I have a few different ideas of things I want to make. An RGB LED strip that with different dials can control brightness, colour and how many leds should be on for example.
Then say using a PC to set LED patterns, plug in my circuit over USB say, then save the pattern to the LED strip as a preset for example.

I just have no idea on where to start or what I should be looking up on to get this kind of design knowledge. Not how to do it explicitly but gaining the required knowledge for me to come up with a solution myself.

Ive done circuit design and analysis as well, op amps, mesh, loop, transistors etc thats all fine with me as well, i enjoy working through circuits and coming up with solutions.

So the question of bringing it all together is learning the extra building blocks I guess that go in between.

I know this probably sounds like a strange post but hopefully someone can understand whats going on in my head! hah

Thanks
 

nsaspook

Joined Aug 27, 2009
13,265
I only suggestion is to just to start making things with simple micro-controller circuits and keep at it until it becomes an instinctual process of taking a concept, breaking it down into functional units and knowing what it takes to implement those functional units. Get a high quality development board with lots of external components for circuit interaction and learn a computer language to program it with. People learn by repetition and pattern creation, building many simple circuits that are easy to understand when starting out builds a framework for complex circuits later. You can't really skip this and go to a complex project needing PC/USB connections because your brain will have no frame of reference to organize the thoughts you have about how to build it.
 

Wendy

Joined Mar 24, 2008
23,421
µC do not teach electronics. They do a lot of really cool things, and make excellent projects, but it is only a small subset of what is out there.

Case in point, someone had a school assignment to make a digital clock using gates and flip flops, while someone was recommending using a PIC. At the end of the day, who knows more about fundimental digital logic at the end of the course?

PICs and what not can save oodles of circuits. If you want to learn electronics you need to know how not to use them. I am not against using PICs, but they are not the same as knowing electronics.

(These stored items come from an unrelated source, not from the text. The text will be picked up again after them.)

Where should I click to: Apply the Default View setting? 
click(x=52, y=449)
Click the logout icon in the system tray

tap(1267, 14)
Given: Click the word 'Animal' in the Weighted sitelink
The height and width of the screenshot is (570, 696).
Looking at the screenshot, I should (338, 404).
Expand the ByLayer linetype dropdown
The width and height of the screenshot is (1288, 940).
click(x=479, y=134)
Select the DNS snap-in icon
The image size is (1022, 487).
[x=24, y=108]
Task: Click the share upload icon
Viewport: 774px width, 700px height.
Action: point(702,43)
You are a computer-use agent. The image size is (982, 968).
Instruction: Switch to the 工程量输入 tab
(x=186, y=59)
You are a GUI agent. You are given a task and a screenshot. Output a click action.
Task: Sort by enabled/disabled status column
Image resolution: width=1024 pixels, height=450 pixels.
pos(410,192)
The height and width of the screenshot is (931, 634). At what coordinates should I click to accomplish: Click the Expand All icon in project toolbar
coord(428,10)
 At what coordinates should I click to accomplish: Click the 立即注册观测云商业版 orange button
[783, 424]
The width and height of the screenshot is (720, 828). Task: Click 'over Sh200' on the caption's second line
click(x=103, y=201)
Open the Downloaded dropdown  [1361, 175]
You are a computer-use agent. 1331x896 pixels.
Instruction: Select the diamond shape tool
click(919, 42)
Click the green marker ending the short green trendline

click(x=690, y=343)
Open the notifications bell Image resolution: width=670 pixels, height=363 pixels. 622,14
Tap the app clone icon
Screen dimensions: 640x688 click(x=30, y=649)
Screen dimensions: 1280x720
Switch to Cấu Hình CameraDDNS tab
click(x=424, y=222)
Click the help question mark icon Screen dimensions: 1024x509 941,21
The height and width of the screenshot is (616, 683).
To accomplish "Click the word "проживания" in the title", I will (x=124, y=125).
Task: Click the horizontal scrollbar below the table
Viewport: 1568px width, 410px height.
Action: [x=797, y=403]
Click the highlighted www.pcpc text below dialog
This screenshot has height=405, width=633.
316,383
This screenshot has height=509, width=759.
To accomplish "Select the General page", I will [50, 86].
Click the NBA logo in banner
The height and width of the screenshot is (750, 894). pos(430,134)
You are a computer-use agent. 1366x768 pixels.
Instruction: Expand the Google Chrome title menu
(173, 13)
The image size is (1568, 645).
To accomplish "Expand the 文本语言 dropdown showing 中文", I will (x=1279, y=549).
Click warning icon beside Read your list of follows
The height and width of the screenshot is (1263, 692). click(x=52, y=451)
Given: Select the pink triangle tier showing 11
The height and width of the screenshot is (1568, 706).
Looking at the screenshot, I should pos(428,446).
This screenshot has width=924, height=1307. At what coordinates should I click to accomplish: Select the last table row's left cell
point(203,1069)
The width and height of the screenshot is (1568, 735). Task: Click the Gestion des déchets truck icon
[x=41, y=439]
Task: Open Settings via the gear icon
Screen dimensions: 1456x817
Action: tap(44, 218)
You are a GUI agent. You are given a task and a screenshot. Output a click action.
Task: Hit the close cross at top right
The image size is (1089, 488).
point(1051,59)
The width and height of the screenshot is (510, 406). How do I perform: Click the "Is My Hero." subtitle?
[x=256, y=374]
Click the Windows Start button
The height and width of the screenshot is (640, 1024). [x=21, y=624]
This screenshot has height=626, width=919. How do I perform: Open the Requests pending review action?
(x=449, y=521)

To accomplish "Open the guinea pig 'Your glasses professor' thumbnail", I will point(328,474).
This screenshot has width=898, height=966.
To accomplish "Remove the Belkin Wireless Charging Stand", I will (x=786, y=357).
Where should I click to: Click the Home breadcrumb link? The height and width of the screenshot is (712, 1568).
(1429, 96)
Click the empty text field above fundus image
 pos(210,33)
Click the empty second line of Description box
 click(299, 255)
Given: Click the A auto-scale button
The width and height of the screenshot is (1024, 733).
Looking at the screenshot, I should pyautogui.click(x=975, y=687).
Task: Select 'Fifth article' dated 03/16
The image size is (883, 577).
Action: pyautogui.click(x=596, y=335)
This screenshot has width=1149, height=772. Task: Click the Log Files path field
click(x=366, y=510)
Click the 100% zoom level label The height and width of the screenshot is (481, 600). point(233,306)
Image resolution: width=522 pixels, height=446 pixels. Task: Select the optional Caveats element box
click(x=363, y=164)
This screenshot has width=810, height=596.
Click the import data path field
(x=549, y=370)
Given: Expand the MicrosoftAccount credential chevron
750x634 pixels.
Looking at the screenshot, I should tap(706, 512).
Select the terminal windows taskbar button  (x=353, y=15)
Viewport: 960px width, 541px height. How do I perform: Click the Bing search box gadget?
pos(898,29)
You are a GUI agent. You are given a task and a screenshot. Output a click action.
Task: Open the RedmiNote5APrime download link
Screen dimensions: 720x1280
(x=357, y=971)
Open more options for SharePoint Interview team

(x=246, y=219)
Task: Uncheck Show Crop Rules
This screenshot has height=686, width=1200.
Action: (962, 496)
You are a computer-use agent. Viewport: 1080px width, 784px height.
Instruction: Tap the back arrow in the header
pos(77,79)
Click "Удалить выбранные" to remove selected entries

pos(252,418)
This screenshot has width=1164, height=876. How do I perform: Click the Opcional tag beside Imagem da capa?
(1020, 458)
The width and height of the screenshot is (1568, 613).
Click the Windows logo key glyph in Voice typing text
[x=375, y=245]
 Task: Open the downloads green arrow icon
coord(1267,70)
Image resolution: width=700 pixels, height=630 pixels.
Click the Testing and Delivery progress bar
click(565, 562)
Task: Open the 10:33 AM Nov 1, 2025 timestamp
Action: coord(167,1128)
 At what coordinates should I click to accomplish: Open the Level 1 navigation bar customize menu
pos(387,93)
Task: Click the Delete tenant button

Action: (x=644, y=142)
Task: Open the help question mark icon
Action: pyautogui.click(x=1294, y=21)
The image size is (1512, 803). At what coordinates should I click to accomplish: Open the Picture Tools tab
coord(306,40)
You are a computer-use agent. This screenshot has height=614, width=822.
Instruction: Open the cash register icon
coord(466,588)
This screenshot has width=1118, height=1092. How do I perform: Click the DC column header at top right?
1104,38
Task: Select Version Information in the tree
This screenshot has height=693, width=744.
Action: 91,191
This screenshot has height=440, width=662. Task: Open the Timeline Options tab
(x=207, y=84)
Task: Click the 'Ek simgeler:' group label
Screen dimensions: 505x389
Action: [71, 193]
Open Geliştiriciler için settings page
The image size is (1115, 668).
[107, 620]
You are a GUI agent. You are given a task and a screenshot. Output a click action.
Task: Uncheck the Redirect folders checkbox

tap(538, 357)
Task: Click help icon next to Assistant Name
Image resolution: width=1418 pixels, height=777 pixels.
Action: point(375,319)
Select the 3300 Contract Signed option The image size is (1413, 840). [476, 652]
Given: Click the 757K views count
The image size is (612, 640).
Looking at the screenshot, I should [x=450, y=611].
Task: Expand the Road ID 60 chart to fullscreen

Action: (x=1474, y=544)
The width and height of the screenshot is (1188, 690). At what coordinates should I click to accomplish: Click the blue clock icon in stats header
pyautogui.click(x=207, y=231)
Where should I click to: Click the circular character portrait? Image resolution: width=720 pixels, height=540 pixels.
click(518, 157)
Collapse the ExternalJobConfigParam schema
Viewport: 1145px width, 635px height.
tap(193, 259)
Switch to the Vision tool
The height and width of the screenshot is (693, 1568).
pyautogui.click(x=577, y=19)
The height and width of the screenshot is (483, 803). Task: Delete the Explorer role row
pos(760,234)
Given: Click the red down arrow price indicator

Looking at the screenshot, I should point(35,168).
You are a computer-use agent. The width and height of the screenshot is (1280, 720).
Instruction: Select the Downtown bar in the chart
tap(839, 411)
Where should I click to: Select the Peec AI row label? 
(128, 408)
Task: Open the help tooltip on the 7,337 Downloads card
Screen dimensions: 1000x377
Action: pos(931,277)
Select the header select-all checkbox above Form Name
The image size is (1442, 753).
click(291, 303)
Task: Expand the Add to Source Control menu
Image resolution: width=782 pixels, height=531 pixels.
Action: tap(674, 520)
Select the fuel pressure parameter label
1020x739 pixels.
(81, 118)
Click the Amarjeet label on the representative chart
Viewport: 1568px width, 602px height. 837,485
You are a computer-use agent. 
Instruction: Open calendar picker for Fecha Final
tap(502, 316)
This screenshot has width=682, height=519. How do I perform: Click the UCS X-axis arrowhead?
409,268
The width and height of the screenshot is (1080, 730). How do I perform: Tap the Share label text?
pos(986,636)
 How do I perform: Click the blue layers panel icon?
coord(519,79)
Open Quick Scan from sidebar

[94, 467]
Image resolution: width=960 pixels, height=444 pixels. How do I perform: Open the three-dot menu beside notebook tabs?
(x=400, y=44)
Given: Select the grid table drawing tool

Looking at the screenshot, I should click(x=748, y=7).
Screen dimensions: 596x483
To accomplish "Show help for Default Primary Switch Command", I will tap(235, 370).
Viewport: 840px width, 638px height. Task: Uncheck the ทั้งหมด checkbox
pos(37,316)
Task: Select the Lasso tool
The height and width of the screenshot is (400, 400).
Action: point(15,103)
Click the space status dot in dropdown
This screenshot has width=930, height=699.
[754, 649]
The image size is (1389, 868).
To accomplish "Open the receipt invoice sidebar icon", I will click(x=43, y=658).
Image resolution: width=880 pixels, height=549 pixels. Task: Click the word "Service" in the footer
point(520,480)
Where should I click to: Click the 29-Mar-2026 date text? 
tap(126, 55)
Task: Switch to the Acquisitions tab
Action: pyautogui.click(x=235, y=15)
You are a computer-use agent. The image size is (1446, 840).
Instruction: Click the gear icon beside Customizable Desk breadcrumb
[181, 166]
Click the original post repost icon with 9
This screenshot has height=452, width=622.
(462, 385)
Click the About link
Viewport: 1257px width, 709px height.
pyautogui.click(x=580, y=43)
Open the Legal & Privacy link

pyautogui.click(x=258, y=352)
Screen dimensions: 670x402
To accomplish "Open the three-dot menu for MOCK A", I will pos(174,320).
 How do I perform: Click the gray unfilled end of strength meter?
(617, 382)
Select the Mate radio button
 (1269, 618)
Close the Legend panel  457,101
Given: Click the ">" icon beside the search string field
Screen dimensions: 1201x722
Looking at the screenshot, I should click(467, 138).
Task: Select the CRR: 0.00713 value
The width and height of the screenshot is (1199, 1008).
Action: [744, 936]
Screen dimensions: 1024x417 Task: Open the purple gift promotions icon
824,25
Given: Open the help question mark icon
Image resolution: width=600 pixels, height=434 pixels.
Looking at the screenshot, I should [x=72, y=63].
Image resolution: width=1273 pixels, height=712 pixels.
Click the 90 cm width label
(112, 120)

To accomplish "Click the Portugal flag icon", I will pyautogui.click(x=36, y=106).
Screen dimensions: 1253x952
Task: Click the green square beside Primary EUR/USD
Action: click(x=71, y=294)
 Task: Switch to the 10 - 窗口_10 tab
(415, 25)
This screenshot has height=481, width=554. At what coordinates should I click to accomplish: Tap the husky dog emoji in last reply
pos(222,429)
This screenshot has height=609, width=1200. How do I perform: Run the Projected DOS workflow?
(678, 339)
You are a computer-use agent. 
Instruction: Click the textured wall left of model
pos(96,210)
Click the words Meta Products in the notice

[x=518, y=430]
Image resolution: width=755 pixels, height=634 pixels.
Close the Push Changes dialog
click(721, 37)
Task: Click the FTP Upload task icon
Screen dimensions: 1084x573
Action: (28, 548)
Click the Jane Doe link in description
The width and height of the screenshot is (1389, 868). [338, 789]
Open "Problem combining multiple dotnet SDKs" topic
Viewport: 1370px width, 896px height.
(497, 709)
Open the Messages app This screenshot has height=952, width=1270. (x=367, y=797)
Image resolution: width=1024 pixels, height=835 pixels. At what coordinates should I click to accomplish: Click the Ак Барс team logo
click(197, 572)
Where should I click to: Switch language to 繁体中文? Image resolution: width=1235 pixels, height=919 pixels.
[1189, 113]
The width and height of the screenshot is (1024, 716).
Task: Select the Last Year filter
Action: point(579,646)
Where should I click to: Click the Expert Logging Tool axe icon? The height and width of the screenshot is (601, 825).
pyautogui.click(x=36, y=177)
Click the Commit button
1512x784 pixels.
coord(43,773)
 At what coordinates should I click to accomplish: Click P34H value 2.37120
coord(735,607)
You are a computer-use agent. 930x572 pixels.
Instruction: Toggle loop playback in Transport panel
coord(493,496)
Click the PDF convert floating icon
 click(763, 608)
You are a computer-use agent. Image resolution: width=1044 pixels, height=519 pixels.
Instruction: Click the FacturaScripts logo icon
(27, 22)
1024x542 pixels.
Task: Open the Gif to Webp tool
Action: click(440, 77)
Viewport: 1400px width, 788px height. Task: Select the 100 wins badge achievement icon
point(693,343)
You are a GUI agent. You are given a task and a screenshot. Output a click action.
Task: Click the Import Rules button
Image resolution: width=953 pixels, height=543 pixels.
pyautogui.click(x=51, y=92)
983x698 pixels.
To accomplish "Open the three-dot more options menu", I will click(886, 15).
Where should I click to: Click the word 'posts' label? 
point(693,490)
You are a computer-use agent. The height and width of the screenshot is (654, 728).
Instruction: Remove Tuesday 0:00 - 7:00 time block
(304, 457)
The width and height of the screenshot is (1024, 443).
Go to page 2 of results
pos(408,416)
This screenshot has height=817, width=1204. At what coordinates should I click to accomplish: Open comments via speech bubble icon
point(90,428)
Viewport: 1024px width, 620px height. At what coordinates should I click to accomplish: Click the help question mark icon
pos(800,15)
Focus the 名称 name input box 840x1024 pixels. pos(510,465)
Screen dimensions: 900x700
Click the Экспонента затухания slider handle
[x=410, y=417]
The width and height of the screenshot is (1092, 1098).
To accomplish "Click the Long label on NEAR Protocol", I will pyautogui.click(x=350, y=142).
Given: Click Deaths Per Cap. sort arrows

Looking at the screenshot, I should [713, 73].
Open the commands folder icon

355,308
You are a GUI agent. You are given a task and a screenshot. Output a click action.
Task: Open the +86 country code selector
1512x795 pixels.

The way I see it, you an try a more formalized approach, which is no fun by yourself. Or you can pick a device, and study it, asking questions here to get it down. We have plenty of bona fide experts that can answer almost any question.

The other side is to build things. It will teach quite a bit by itself.

We have a decent but incomplete text book that is part of this site. It is good reference material.

I have one guy who stated that he understood LEDs, then proceeded to demonstrate he didn't by stating PWM was controlling the current.

To paraphrase Mark Twain, it ain't what people know that gets them into trouble, its what they know that ain't so.